Der Maler Urs Graf ist gestorben
Urs Graf in seinem Haus in Ermatingen im Sommer 2012 | © Brigitta Hochuli

Brigitta Hochuli

Im Sommer 2012 durfte ich Urs Graf im Atelier seines Hauses hoch über Ermatingen besuchen. Er war gerade dabei, seine Webseite zu aktualisieren - ein wacher, moderner, kritischer Geist! Nun ist er in der Nacht auf Dienstag überraschend im Spital gestorben, wie von verschiedenen Seiten zu erfahren war.

Urs Graf wurde am 26. Dezember 1942 in Ermatingen als Sohn des Malers Ernst Graf geboren. Nach dem Lehrerseminar in Kreuzlingen absolvierte er eine Turn- und Sportlehrerausbildung an der ETH und ein Studium von Kunstgeschichte und Archäologie.

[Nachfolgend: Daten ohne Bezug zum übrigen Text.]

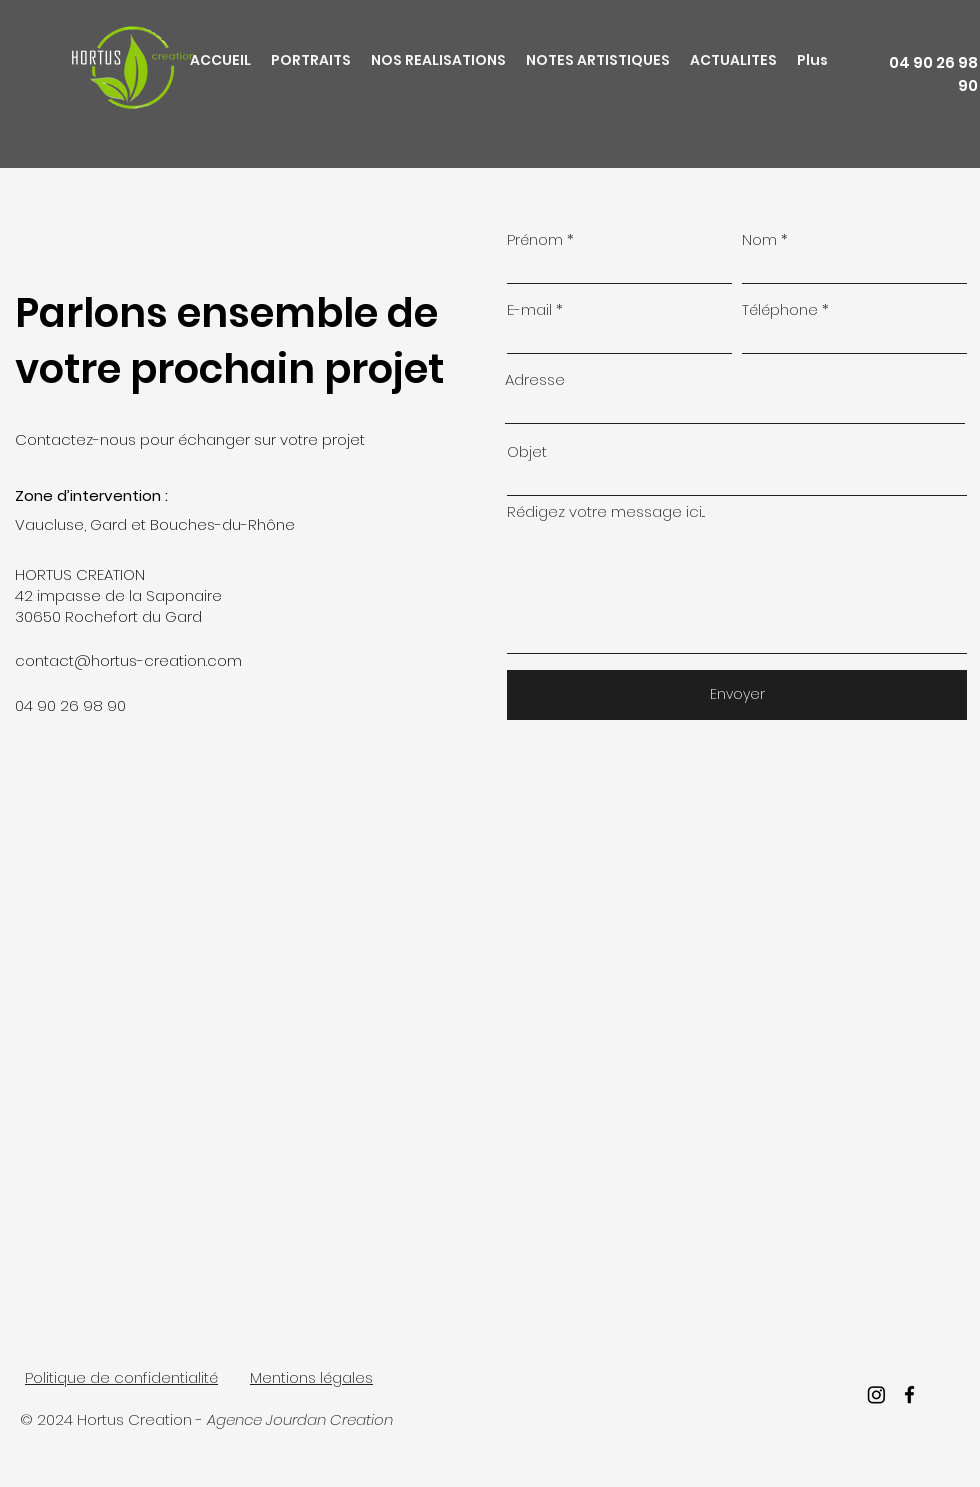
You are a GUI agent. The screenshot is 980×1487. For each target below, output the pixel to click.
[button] (311, 60)
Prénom (535, 239)
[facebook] (909, 1394)
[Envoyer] (737, 695)
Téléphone (780, 309)
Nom (759, 239)
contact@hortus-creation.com (128, 660)
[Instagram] (876, 1394)
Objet (527, 451)
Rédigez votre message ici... (606, 511)
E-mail (529, 309)
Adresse (535, 379)
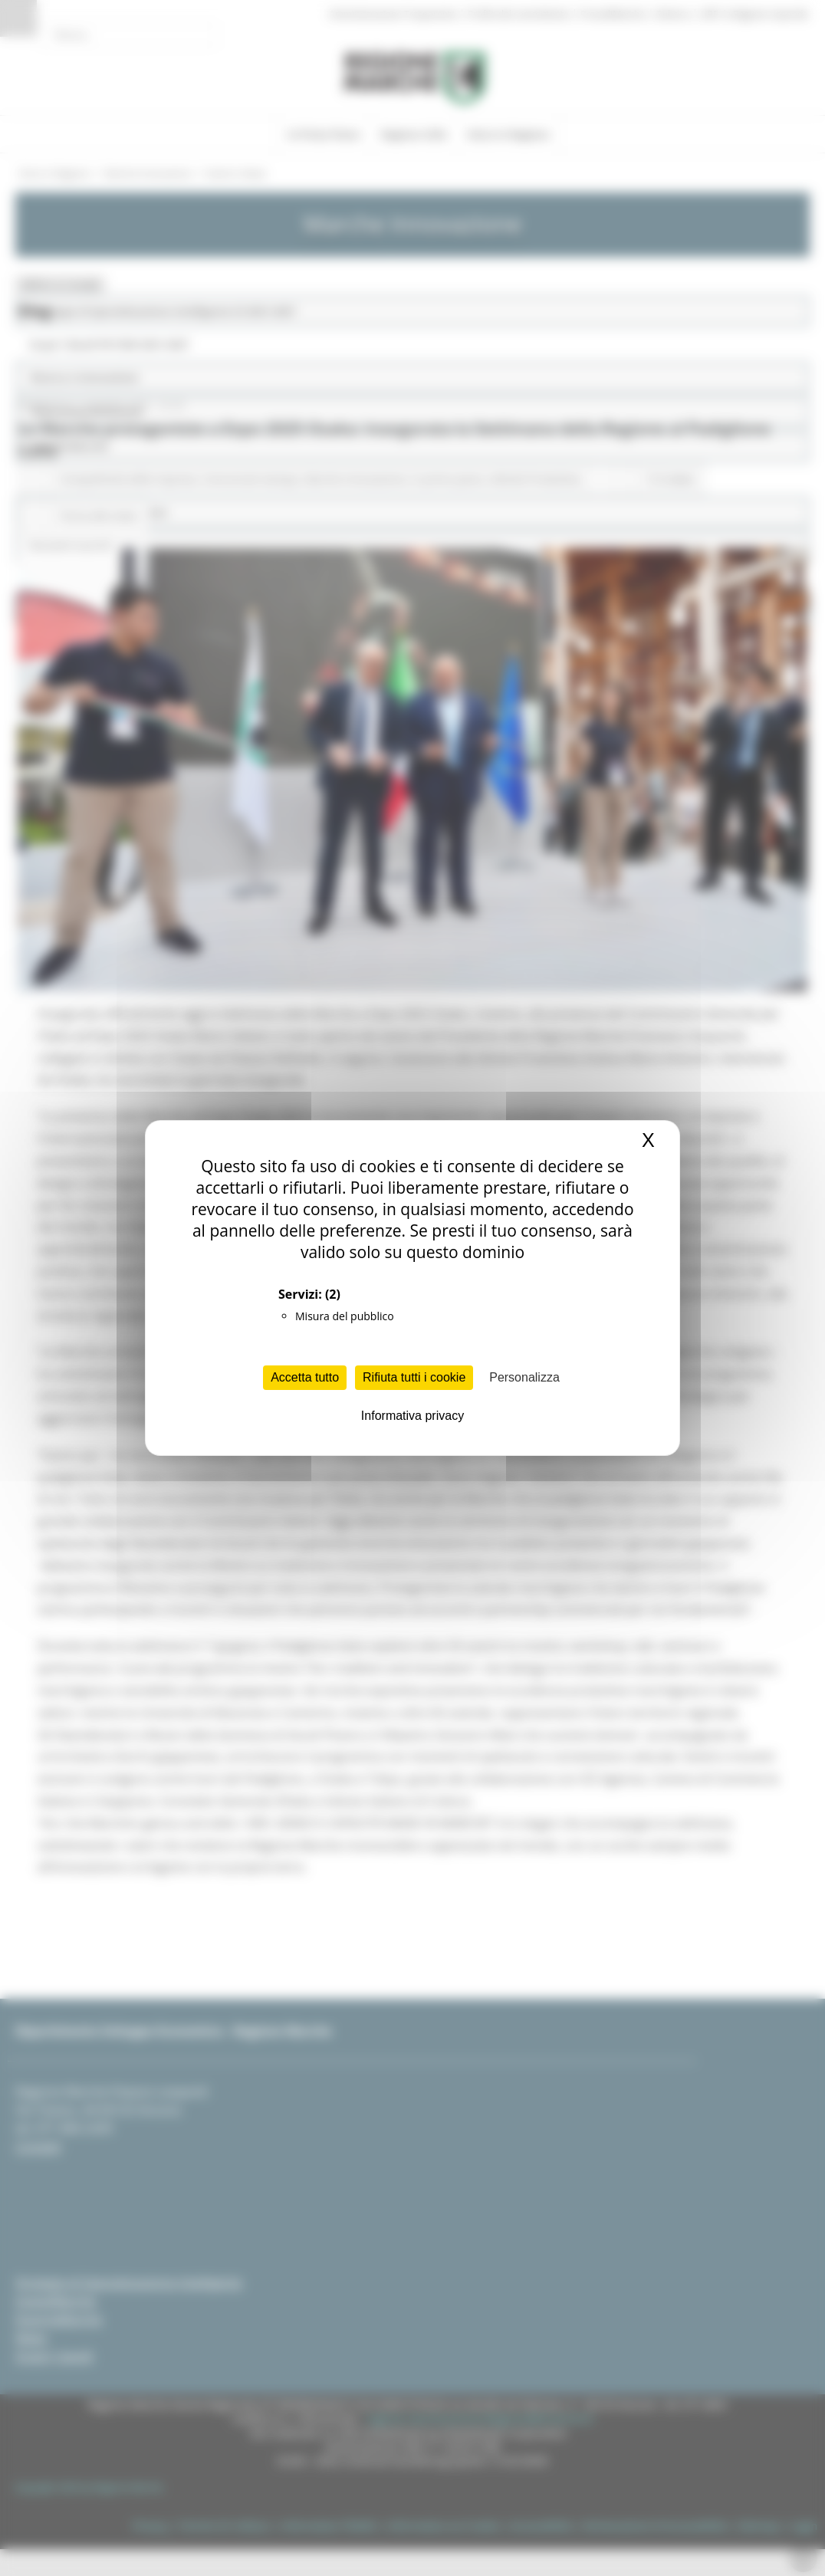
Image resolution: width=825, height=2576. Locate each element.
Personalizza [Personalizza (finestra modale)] (524, 1377)
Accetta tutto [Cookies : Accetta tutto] (305, 1377)
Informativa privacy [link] (412, 1415)
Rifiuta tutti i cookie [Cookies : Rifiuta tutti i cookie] (414, 1377)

Von 1974 bis 2005 war er Zeichenlehrer am Seminar Kreuzlingen. Viele Reisen führten ihn vorallem nach Paris, Berlin und New York. Seit 2005 lebte er wieder in Ermatingen. 2011 hatte die Kulturstiftung des Kantons Thurgau den lesens- und sehenswerten Band „Facetten 13“* über den Künstler Urs Graf herausgegeben.

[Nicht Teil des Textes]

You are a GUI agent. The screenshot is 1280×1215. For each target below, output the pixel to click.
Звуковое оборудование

Eine Wand im Atelier von Urs Graf im Jahr 2012. Bild: Brigitta Hochuli

 

In Ermatingen hatte er sich ein lichtdurchflutetes Atelierhaus gebaut - „mit so vielen Wänden wie in keiner Galerie“, wie er sagte. Stundenlang konnte er auch an seinem i Mac sitzen. Die Arbeit an seiner Webseite verstand er zunehmend als Teil seiner Kunst. „Es geht auch hier um Fragen der Gestaltung“, erklärte er der Besucherin. Und die Webseite hatte für ihn auch die Funktion einer künftigen Monografie in Buchform. Zudem halfen ihm Kommentare, eine kritische Position gegenüber der eigenen Arbeit zu finden und sie als Prozess zu verstehen.

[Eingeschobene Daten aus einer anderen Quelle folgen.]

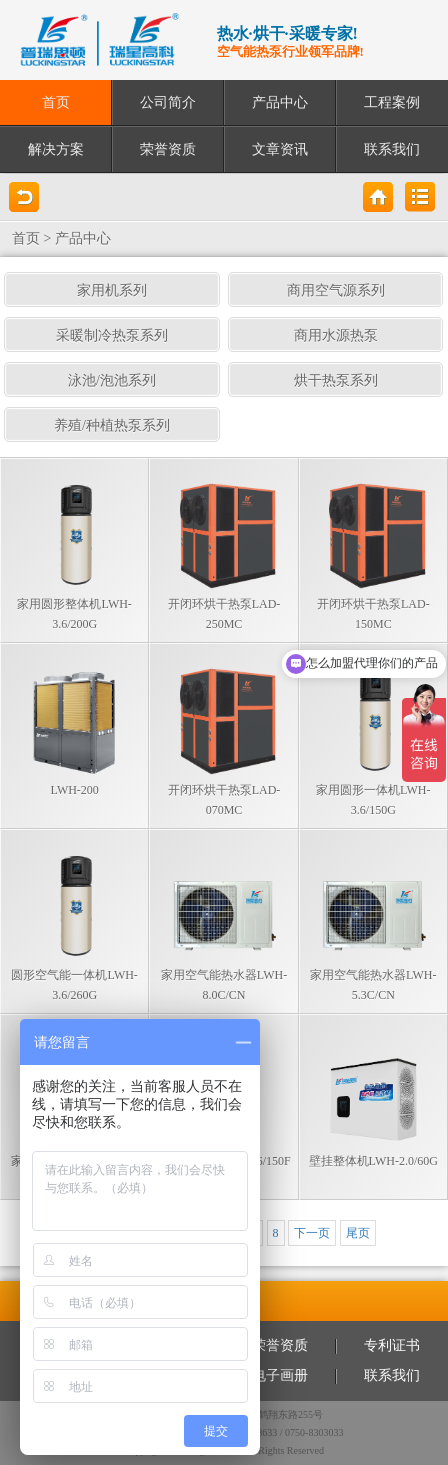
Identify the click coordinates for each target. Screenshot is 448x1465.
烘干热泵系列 (336, 380)
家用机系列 (112, 290)
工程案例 (392, 102)
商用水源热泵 (336, 335)
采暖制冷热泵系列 (112, 335)
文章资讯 (280, 149)
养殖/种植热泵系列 (112, 425)
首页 (56, 102)
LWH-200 (74, 790)
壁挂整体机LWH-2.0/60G (373, 1161)
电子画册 (280, 1375)
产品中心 (280, 102)
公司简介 (168, 102)
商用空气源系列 (336, 290)
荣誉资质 (168, 149)
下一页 (312, 1233)
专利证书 (392, 1345)
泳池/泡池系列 (112, 380)
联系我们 (392, 149)
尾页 (358, 1233)
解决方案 (56, 149)
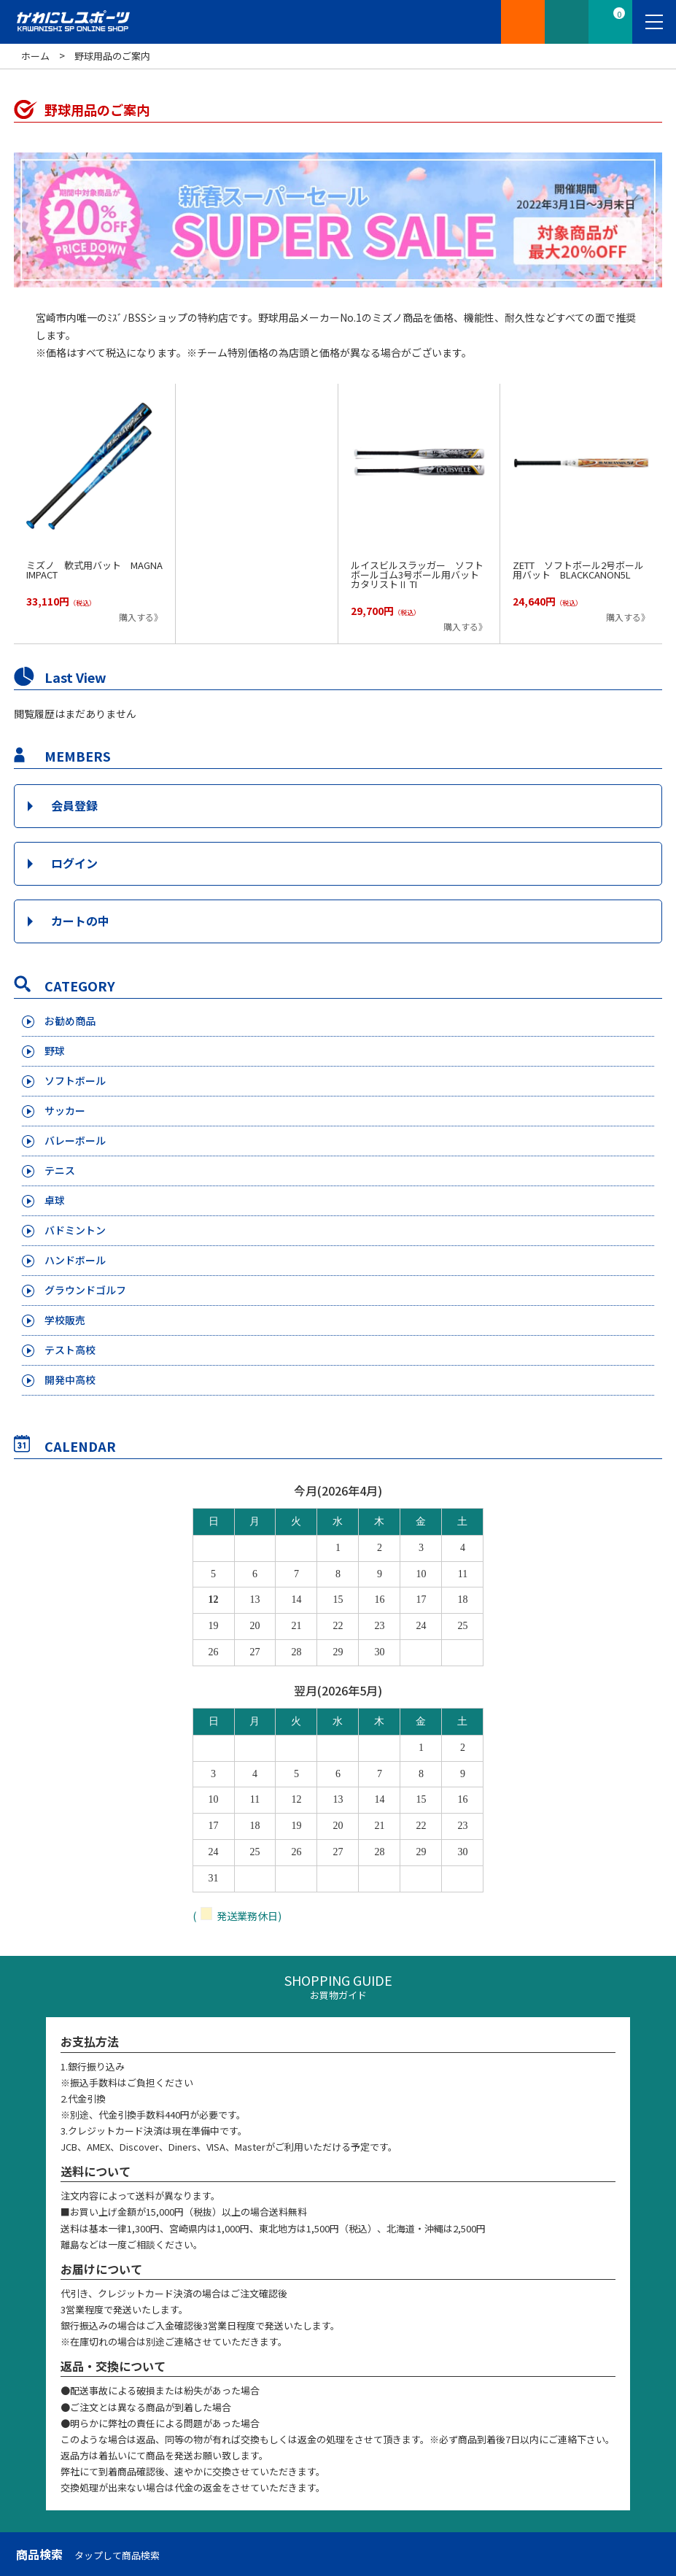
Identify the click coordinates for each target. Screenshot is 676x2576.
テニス (59, 1170)
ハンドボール (75, 1260)
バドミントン (75, 1230)
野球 (54, 1050)
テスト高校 (70, 1349)
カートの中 (80, 920)
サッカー (64, 1110)
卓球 (54, 1200)
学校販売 (64, 1319)
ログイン (74, 863)
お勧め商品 (70, 1020)
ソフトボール (75, 1080)
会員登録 (74, 805)
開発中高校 (70, 1379)
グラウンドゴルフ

Nach Stunden am Computer schauten wir damals im Jahr 2012 vom Bildschirm auf und in den Himmel vor dem Fenster. Eine unscheinbare Wolke über der Insel Reichenau hatte eine eigenartige Erscheinungsform angenommen. Wichtig sei bei der Betrachtung nicht das Phänomen an sich, erlärte Urs Graf ganz ohne zu schwärmen. Es gehe auch nicht um eine naive künstlerlische Interpretation. Wichtig sei die Form. Man müsste die Wolke abändern, damit sie in ein Bild passen würde. „Aber ich male ja keine Landschaften", sagte der Maler und stellte den Computer bis auf weiteres ab.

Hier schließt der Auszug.